## EXERCISE
Find every line in the records below that contains "will", and copy it.

*** DATA TO PROCESS ***

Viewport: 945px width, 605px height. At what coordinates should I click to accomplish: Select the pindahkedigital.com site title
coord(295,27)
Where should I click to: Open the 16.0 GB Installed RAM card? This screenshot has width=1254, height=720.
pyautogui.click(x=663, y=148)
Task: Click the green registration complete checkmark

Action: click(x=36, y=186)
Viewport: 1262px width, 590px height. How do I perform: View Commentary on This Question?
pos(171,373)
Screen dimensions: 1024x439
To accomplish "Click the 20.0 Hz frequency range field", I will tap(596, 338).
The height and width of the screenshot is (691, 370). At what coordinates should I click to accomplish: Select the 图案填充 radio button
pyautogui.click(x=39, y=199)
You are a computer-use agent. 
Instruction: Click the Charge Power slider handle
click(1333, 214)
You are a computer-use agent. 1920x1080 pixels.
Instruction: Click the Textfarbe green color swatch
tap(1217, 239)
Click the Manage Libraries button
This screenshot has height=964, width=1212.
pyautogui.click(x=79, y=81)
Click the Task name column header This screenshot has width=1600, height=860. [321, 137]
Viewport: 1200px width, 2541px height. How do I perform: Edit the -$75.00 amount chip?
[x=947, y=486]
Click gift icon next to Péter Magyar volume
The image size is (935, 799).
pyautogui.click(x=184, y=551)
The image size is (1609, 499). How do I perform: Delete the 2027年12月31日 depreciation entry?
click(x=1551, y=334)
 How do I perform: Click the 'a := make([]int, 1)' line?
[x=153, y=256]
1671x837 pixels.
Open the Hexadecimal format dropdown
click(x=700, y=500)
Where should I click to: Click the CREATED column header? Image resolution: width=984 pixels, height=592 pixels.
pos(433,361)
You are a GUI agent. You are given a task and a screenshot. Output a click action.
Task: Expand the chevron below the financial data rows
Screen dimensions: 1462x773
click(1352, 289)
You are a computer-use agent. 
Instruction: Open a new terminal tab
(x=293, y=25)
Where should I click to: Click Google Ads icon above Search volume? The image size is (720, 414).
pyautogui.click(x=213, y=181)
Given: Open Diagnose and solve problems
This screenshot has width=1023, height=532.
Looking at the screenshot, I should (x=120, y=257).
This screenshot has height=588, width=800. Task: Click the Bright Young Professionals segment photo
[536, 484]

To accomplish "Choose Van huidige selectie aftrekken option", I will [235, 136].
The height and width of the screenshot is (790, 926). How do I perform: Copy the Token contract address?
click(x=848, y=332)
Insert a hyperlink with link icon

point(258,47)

*** End of DATA TO PROCESS ***

## TASK RESPONSE
To accomplish "Click the 20.0 Hz frequency range field", I will tap(596, 338).
To accomplish "Choose Van huidige selectie aftrekken option", I will [235, 136].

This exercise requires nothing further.